His small travel mirror showed him an eye as bruised as they come and lips puffy and swollen from the painful kiss of the pinecone. He barely recognized himself.
Bertram had, of course, received a reprimand from Kirkpatrick and was "put on warning"—the same warning he had lived under his entire life. He had no problems facing the world with a reprimand.
But for Kevin to go out now, with the evidence of Bertram's victory all over his face—that he couldn't do. So instead he just stayed inside, peering out of the slit of his open tent like a hermit.
It was Josh who dragged him out.
"If you don't come out," said Josh, "it'll make Bertram look even better. It'll mean he beat you up so bad you were ashamed to show your face."
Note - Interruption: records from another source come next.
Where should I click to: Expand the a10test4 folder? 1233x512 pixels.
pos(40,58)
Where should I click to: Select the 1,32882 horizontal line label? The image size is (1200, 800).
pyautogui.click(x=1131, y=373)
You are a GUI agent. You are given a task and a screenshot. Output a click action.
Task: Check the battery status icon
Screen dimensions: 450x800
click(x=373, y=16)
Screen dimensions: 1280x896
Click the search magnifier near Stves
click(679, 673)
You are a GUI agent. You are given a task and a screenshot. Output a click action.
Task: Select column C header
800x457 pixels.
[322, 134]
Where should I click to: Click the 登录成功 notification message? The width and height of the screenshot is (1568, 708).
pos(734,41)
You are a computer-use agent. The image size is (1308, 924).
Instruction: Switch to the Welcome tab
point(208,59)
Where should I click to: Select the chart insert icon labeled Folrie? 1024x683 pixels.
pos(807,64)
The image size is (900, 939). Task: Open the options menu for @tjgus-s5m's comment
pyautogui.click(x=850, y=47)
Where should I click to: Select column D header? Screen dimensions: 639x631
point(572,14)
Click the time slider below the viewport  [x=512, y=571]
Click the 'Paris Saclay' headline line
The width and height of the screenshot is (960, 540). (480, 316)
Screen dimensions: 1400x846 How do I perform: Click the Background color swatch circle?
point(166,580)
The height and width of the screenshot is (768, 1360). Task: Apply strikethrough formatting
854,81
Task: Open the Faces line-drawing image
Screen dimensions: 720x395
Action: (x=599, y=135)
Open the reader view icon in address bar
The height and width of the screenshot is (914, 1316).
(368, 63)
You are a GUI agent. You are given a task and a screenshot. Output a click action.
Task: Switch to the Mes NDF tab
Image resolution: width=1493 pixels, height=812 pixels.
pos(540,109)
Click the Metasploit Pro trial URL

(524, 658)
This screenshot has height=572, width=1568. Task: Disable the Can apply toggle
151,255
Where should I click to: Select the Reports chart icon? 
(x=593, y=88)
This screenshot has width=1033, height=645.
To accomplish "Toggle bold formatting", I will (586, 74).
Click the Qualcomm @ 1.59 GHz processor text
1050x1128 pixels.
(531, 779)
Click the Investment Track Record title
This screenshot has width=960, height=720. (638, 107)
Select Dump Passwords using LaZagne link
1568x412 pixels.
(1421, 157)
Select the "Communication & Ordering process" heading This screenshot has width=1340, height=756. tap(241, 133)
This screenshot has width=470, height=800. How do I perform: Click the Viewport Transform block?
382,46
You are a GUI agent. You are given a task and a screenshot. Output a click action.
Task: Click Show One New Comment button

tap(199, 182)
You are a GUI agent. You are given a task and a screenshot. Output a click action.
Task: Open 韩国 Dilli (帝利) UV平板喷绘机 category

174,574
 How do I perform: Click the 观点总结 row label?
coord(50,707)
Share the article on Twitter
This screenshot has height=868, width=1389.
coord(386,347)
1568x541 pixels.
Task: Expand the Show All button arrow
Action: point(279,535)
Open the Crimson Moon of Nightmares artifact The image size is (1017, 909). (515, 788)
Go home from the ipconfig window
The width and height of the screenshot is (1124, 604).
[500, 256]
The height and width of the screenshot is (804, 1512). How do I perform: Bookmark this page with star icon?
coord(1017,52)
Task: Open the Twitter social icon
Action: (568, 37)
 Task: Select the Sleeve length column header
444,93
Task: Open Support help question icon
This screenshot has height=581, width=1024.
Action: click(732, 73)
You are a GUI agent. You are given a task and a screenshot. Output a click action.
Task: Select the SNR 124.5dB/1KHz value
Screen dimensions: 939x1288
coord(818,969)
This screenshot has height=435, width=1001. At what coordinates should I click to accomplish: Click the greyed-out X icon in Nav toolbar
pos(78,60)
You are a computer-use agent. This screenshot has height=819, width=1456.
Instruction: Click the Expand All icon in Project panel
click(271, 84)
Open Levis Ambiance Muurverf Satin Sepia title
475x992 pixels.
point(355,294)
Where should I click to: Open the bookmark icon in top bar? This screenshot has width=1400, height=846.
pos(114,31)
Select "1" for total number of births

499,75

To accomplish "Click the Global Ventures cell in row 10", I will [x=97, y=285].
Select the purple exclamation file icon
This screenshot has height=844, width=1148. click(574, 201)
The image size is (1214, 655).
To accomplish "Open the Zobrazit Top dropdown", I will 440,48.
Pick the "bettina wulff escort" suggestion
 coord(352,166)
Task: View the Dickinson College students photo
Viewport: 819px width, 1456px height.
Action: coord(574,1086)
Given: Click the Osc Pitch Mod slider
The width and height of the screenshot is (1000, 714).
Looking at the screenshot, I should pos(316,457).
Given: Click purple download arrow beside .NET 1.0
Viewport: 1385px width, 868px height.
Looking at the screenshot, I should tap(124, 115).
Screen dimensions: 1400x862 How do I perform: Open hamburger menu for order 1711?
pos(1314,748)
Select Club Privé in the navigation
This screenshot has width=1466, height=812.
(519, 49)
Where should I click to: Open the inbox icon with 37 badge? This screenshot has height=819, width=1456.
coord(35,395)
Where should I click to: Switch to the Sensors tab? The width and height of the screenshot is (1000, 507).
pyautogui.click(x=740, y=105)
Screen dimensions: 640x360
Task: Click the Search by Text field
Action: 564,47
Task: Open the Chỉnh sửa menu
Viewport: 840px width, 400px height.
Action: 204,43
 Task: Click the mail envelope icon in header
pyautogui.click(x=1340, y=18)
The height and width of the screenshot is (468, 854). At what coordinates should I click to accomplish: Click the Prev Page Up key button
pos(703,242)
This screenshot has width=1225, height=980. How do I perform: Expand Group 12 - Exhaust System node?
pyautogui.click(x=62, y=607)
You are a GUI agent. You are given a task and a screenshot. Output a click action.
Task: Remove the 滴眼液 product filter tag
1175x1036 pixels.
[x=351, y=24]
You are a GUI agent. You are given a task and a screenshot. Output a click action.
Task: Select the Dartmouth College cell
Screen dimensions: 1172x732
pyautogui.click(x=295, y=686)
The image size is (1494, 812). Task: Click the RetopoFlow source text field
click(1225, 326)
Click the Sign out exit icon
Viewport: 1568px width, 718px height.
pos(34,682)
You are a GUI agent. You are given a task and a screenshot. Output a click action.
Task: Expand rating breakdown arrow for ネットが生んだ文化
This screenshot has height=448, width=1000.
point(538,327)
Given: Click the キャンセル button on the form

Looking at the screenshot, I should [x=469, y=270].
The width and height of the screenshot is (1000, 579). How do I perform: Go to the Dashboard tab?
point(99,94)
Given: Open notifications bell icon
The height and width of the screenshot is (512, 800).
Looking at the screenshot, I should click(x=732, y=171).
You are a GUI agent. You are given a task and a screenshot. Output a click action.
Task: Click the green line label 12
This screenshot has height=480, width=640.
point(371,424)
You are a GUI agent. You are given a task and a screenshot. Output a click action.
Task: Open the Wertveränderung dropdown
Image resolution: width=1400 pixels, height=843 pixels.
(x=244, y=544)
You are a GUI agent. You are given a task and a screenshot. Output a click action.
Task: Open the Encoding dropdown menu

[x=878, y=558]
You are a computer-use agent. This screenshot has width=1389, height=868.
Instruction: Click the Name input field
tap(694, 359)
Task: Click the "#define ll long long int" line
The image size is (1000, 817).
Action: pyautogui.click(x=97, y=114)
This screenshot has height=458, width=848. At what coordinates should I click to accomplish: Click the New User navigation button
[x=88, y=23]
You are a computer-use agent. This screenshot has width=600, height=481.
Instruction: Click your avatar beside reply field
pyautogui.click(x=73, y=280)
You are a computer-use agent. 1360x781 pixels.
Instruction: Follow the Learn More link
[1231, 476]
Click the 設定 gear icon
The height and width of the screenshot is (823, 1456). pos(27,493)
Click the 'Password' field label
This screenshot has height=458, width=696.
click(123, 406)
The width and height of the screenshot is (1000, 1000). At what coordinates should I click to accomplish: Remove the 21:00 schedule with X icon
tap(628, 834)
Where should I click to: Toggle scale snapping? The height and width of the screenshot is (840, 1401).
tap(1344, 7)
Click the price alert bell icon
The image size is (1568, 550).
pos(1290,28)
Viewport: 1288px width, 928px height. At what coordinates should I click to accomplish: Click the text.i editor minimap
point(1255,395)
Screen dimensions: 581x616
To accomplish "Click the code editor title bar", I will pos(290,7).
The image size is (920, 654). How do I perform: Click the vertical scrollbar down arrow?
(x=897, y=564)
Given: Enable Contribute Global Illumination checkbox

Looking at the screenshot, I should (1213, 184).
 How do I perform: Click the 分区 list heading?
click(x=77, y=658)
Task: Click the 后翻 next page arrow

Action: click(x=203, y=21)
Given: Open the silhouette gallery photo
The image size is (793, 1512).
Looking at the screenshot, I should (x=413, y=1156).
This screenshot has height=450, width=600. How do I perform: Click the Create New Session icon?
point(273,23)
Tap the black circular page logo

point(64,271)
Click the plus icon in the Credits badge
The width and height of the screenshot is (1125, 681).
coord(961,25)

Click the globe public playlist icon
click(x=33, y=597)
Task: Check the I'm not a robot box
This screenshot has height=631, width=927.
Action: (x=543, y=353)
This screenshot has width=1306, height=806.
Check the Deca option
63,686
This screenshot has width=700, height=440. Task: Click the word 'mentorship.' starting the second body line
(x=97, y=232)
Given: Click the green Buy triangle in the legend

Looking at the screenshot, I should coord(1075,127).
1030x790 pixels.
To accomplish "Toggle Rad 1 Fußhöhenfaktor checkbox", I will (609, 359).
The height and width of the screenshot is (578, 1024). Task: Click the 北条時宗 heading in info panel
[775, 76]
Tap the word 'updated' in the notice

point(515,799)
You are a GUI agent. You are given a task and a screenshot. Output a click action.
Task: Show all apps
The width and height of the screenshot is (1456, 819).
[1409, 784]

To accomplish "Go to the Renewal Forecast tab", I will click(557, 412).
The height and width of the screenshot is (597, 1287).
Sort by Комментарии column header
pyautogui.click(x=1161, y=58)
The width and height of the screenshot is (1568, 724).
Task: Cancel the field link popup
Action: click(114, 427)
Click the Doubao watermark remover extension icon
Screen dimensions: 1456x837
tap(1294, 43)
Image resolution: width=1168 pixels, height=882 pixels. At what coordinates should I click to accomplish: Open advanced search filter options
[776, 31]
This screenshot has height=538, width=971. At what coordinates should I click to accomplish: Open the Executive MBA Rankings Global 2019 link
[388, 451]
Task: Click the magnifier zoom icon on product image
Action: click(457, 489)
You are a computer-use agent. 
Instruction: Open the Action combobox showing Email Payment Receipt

Kevin had to accept the logic, as much as he hated to.
The sun was already beneath the horizon when Kevin shuffled over to the campfire. Now the mountain reflected a rich purple blanket across the campsite that clashed with the flickering orange flames of the fire.
Kevin couldn't quite make out the faces, but he imagined that they all stared at him as he sat down.
He grabbed a marshmallow stick and poked it into the fire, sending sparks that flew into the air and faded quickly out of focus. Embarrassed to look up, Kevin just listened as Kirkpatrick rambled on in his earth-science sort of way about the mountain.